→ **Directions for this task**
Each entry that appears below should be restated exactly as it is.

→ **Excerpted data**
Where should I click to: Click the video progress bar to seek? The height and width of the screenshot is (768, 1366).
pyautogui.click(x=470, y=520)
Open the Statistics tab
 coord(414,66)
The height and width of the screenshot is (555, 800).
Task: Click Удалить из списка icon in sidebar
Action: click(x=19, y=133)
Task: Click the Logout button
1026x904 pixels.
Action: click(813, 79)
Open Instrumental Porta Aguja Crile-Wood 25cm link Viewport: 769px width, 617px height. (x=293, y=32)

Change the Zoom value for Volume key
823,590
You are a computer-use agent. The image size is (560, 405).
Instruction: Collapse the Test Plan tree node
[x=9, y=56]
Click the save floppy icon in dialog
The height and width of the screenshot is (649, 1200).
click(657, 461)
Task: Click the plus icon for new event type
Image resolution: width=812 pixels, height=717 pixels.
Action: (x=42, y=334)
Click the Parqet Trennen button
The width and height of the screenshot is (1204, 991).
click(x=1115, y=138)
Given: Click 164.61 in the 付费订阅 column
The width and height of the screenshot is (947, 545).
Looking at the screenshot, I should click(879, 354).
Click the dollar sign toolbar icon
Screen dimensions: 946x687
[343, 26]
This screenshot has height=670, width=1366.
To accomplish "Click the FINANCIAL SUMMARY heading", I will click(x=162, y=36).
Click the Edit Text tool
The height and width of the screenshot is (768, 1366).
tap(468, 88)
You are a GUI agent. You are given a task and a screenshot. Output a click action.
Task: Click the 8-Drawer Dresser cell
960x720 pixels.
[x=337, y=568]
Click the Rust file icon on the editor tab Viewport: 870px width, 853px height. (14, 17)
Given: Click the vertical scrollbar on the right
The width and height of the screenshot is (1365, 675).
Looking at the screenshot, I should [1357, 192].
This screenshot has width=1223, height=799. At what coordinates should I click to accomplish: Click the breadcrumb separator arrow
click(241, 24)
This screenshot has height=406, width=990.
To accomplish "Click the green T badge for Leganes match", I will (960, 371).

→ **Expected answer**
Where should I click to: Click the video progress bar to seek? The height and width of the screenshot is (768, 1366).
pyautogui.click(x=470, y=520)
Open the Statistics tab
 coord(414,66)
The height and width of the screenshot is (555, 800).
Task: Click Удалить из списка icon in sidebar
Action: click(x=19, y=133)
Task: Click the Logout button
1026x904 pixels.
Action: click(813, 79)
Open Instrumental Porta Aguja Crile-Wood 25cm link Viewport: 769px width, 617px height. (x=293, y=32)

Change the Zoom value for Volume key
823,590
You are a computer-use agent. The image size is (560, 405).
Instruction: Collapse the Test Plan tree node
[x=9, y=56]
Click the save floppy icon in dialog
The height and width of the screenshot is (649, 1200).
click(657, 461)
Task: Click the plus icon for new event type
Image resolution: width=812 pixels, height=717 pixels.
Action: (x=42, y=334)
Click the Parqet Trennen button
The width and height of the screenshot is (1204, 991).
click(x=1115, y=138)
Given: Click 164.61 in the 付费订阅 column
The width and height of the screenshot is (947, 545).
Looking at the screenshot, I should click(879, 354).
Click the dollar sign toolbar icon
Screen dimensions: 946x687
[343, 26]
This screenshot has height=670, width=1366.
To accomplish "Click the FINANCIAL SUMMARY heading", I will click(x=162, y=36).
Click the Edit Text tool
The height and width of the screenshot is (768, 1366).
tap(468, 88)
You are a GUI agent. You are given a task and a screenshot. Output a click action.
Task: Click the 8-Drawer Dresser cell
960x720 pixels.
[x=337, y=568]
Click the Rust file icon on the editor tab Viewport: 870px width, 853px height. (14, 17)
Given: Click the vertical scrollbar on the right
The width and height of the screenshot is (1365, 675).
Looking at the screenshot, I should [1357, 192].
This screenshot has width=1223, height=799. At what coordinates should I click to accomplish: Click the breadcrumb separator arrow
click(241, 24)
This screenshot has height=406, width=990.
To accomplish "Click the green T badge for Leganes match", I will (960, 371).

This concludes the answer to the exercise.